Additional information

Peer review information Nature Climate Change thanks Phillip Ehret, Małgorzata Kossowska and the other, anonymous, reviewer(s) for their contribution to the peer review of this work.

Publisher’s note Springer Nature remains neutral with regard to jurisdictional claims in published maps and institutional affiliations.

Extended data

Extended Data Fig. 1 Pre- versus post-campaign comparisons within treatment and control group zip codes.

A threat to internal validity is that pro-climate opinion could have already been increasing regardless of the campaign. This could create apparent treatment effects that were instead driven by asymmetric changes in public opinion in the direction of the intended treatment. To rule out this explanation, we tested for differences on all dependent variables on independent samples within treatment and control zip codes. This figure shows that there were only significant positive changes in beliefs, worry, and risk perceptions among people in treatment zip codes (left panel), and virtually no changes among people in control zip codes (right panel). Error bars represent 95% confidence intervals.

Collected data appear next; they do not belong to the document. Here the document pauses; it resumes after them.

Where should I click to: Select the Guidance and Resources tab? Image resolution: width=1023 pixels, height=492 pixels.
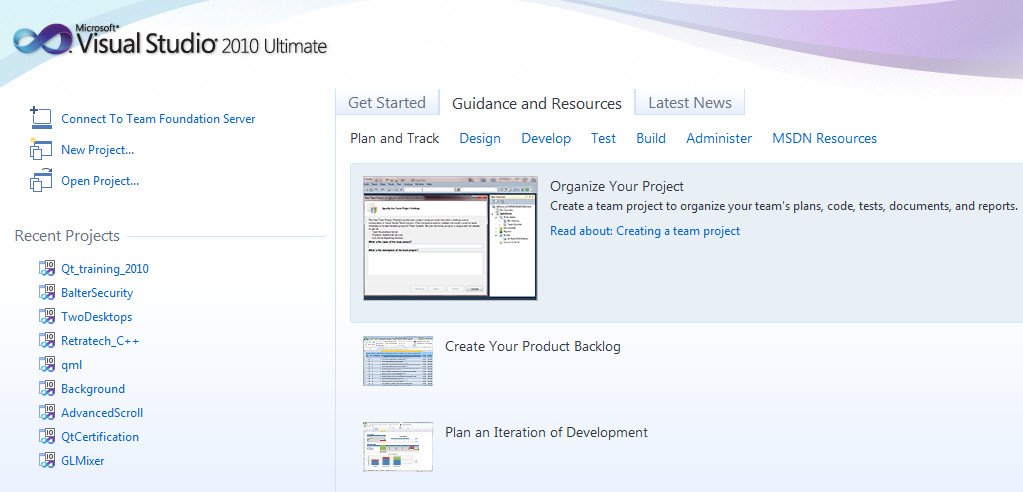(x=537, y=104)
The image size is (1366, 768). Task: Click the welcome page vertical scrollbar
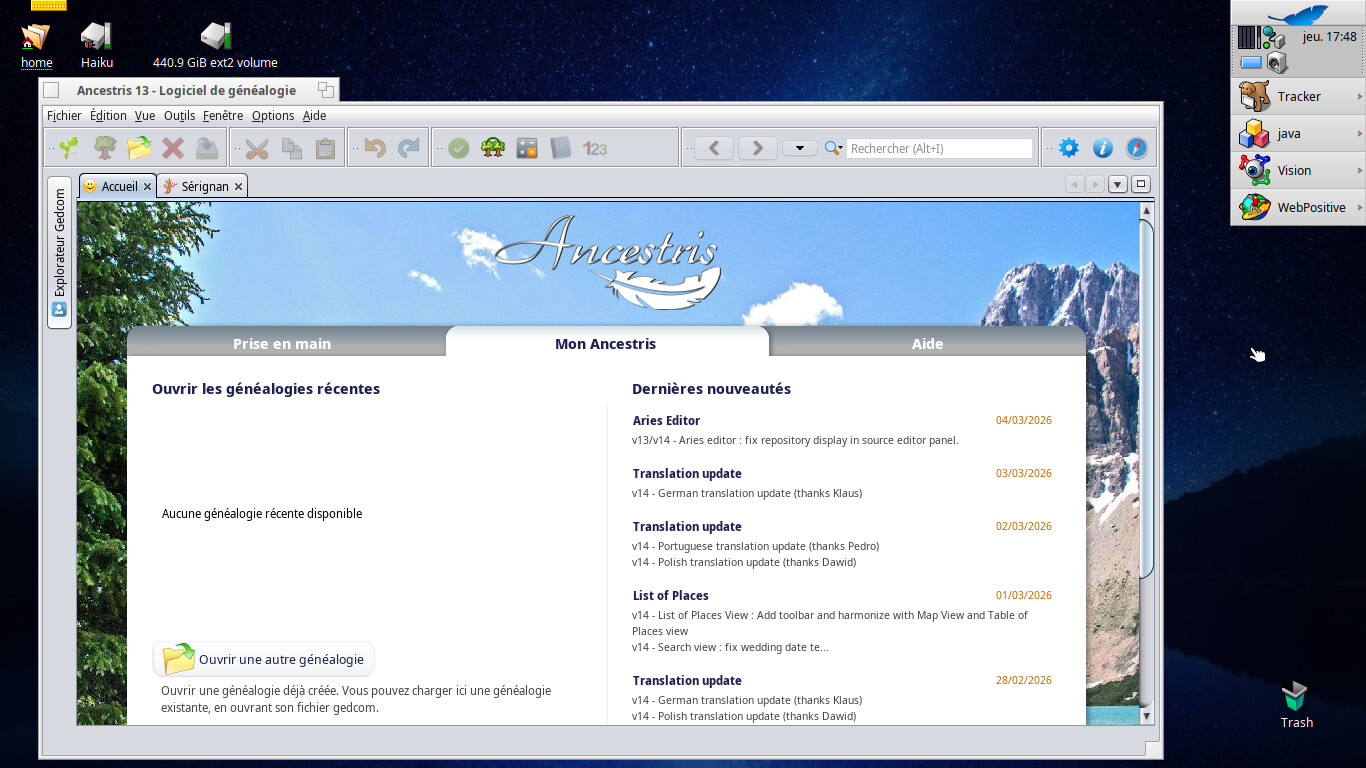tap(1146, 400)
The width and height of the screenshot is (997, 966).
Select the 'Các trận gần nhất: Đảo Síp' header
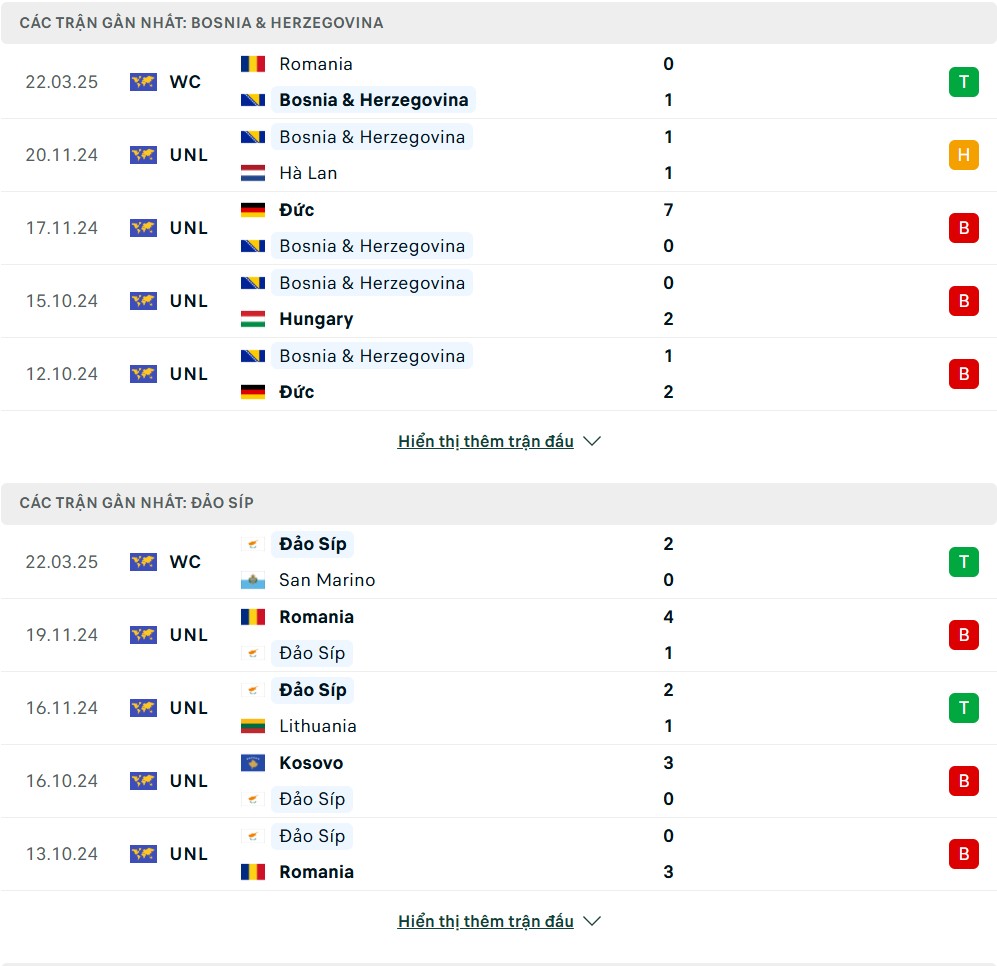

Extended Data Fig. 2 Treatment effects in each congressional district.

To examine whether the overall treatment effects varied depending on geographic location, we examined treatment effects on the beliefs and risk perceptions index separately for each of the two congressional districts. Results show that the overall treatment effect was very similar across the two districts. Error bars represent 95% confidence intervals. Gray points represent predicted individual respondent scores on the dependent measure. A small horizontal jitter was applied to aid visibility of predicted individual points. MO-02 = Missouri congressional district 02; GA-07 = Georgia congressional district 07.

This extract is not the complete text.